The task:
Answer these questions about the GCC patch reply below, one line each:
(a) According to the patch description, what limit does reload eventually reach, causing the ICE?
(b) In the pre-RA insn, which register does IRA give a hard register, and which does it leave without one?
(c) What cost is listed for MEM for a129(r289,l2)?

Document section:
=====
Re: [PATCH][GCC][AArch64]: Break apart paradoxical subregs for VSTRUCT writes (PR target/94052)

Richard Sandiford Tue, 10 Mar 2020 04:50:04 -0700

Tamar Christina <[email protected]> writes:
> Hi All,
>
> This works around an ICE in reload where from expand we get the following RTL
> generated for VSTRUCT mode writes:
>
> (insn 446 354 445 2 (set (reg:CI 383)
>  (subreg:CI (reg:V4SI 291) 0)) "small.i":146:22 3408 {*aarch64_movci}
>  (nil))
>
> This sequence is trying to say two things:
>
> 1) liveliness: It's trying to say that eventually the whole CI reg will be
>              written to. It does this by generating the paradoxical subreg.
> 2) write data: It's trying to in the same instruction also write the V4SI mode
>              component at offset 0 in the CI reg.
>
> Reload is unable to understand this concept and so it attempts to handle this
> instruction by breaking apart the instruction, first writing the data and then
> tries to reload the paradoxical part.  This gets it to the same instruction
> again and eventually we ICE since we reach the limit of no. reloads.


reload/LRA does understand the concept.  It just isn't handling this
particular case very well :-)

The pre-RA insn is:

(insn 210 218 209 6 (set (reg/v:OI 182 [ vres ])
        (subreg:OI (reg:V4SI 289) 0)) "pr94052.C":157:31 3518 {*aarch64_movoi}
     (expr_list:REG_DEAD (reg:V4SI 289)
        (nil)))

IRA allocates a hard register to r182 but not r289:

  126:r182 l0    32  ...
  ...
  129:r289 l0   mem  ...

This is because memory appears to be cheaper:

  a129(r289,l2) costs: FP_LO8_REGS:136,136 FP_LO_REGS:136,136 FP_REGS:136,136 
MEM:110,110

That's probably a bug in itself (possibly in the target costs), but it
shouldn't be a correctness issue.
=====
Listed entries:

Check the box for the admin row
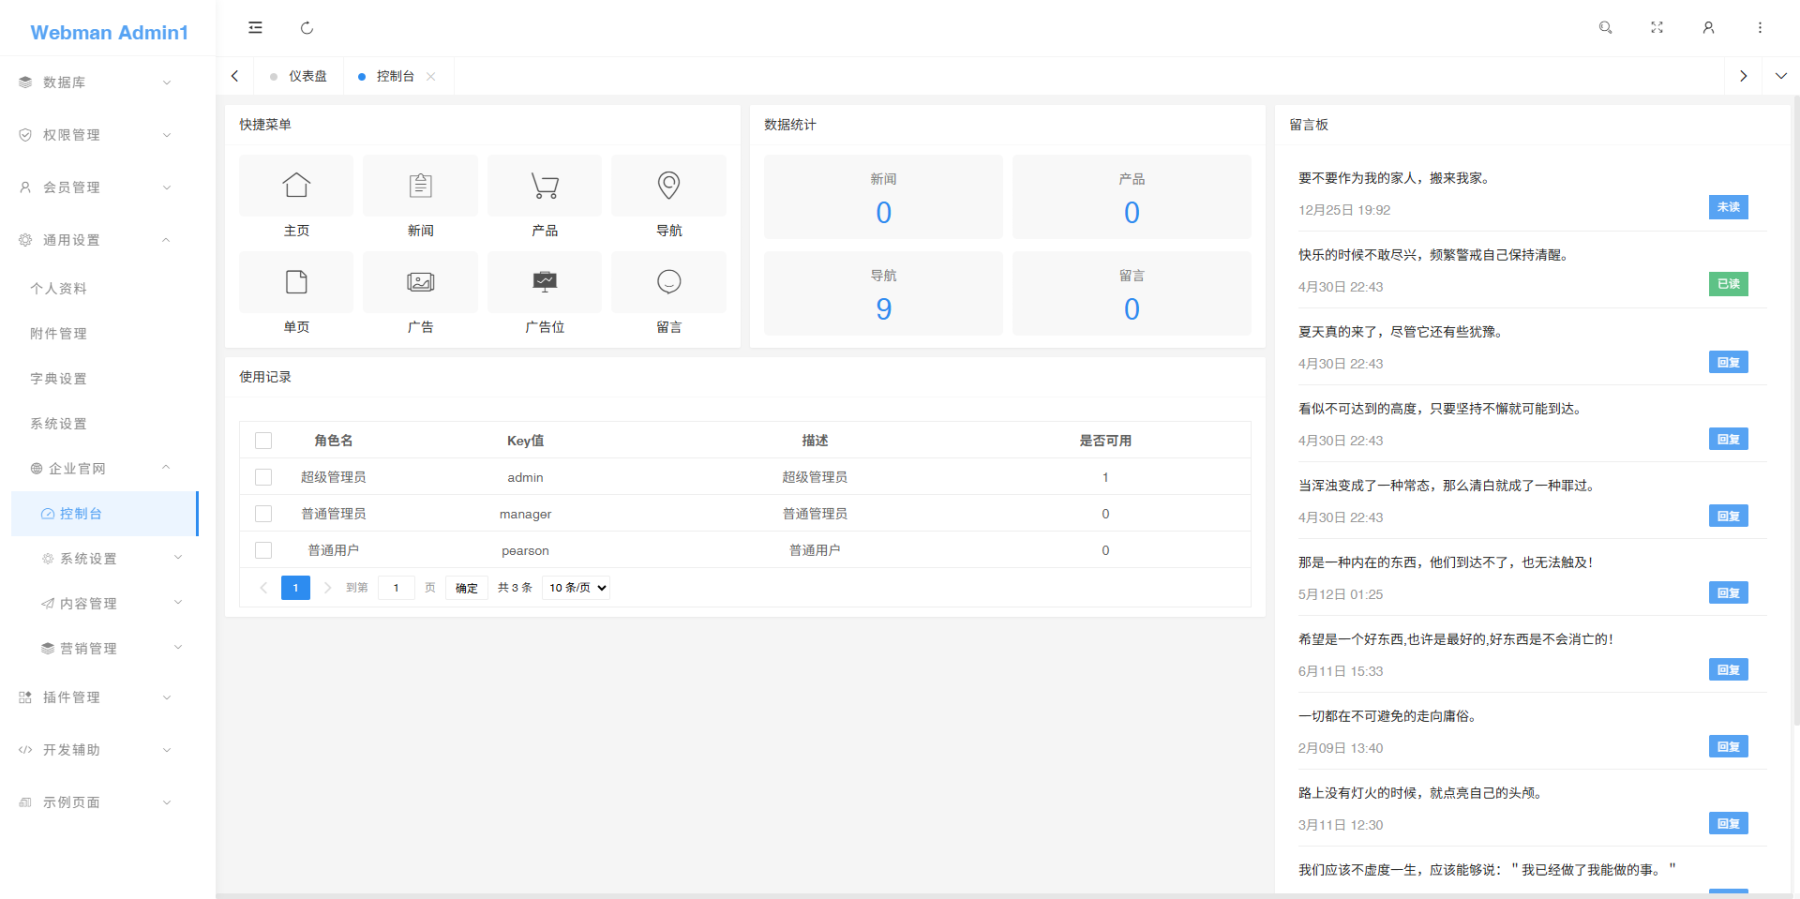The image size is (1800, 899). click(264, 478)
=====
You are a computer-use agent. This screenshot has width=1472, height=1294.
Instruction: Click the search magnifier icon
=====
Result below:
(a) The limit on the number of reloads.
(b) r182 gets a hard register; r289 does not.
(c) 110,110.